─── SOURCE PASSAGE

On Wed, 19 Mar 2003, Davis, Todd C wrote:
> I think I found part of the bug for these metrics. The metrics are being
> converted to milliseconds twice, in the sard patch and in the Linux pmda:
Well spotted.
The reason we had not found this earlier is that most of our Linux
testing has been done on machines where HZ is 1024, so * 1000 / 1024
introduces only a very small error.
Of course if HZ is 100, this error makes the numbers too big by a factor
of 10.
> >From sard patch:
> +#define MSEC(x) ((x) * 1000 / HZ)
> + MSEC(hd->rd_ticks),
> + hd->wr_ios, hd->wr_merges,
> + hd->wr_sectors,
> + MSEC(hd->wr_ticks),
> + hd->ios_in_flight,
> + MSEC(hd->io_ticks),
> + MSEC(hd->aveq));
> +#undef MSEC
>
> >From the Linux pmda:
> case 46: /* disk.dev.avactive */
> atom->ul = 1000 * p->io_ticks / proc_stat.hz;
> break;
> case 47: /* disk.dev.aveq */
> atom->ul = 1000 * p->aveq / proc_stat.hz;
> break;
>
>
> case 44: /* disk.all.avactive */
> atom->ull += 1000 * p->io_ticks / proc_stat.hz;
> break;
> case 45: /* disk.all.aveq */
> atom->ull += 1000 * p->aveq / proc_stat.hz;
> break;
>
> Also shouldn't all the metrics be ull?
Not necessarily. The raw data from /proc/partitions is a 32-bit number,
hence the _per disk_ metrics are ul. Once we start adding these together
to produce the _all_ metrics, we need ull to avoid overflows (within
SGI we often have multiple hundreds of disks on one Linux system,
so this is a real issue for us).
|

──────
─── DATA EXTRACT

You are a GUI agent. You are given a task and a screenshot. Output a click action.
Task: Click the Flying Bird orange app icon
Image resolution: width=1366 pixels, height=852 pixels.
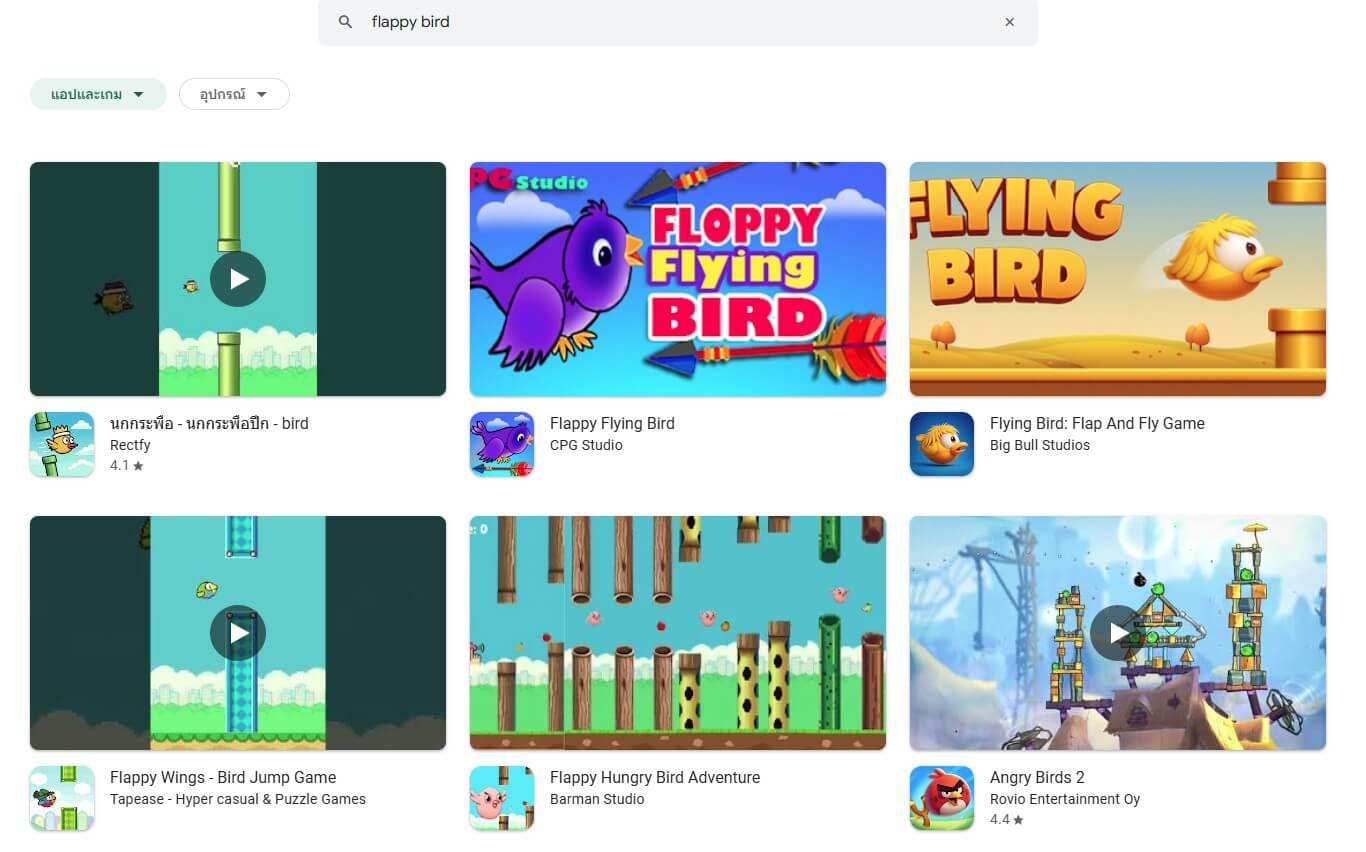tap(942, 444)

──────

▶ **WRITTEN REQUEST A**: In the message about disk metrics, by what factor does the error make the numbers too big when HZ is 100?
▶ **WRITTEN REQUEST B**: Print the part of the message about disk metrics that opens with the words containing "On Wed, 19 Mar" and closes with "Well spotted.".
▶ **WRITTEN REQUEST C**: List every metric name that appears in the code comments of the message about disk metrics.

▶ **TASK RESPONSE A**: A factor of 10.

▶ **TASK RESPONSE B**:
On Wed, 19 Mar 2003, Davis, Todd C wrote:
> I think I found part of the bug for these metrics. The metrics are being
> converted to milliseconds twice, in the sard patch and in the Linux pmda:
Well spotted.

▶ **TASK RESPONSE C**:
disk.dev.avactive
disk.dev.aveq
disk.all.avactive
disk.all.aveq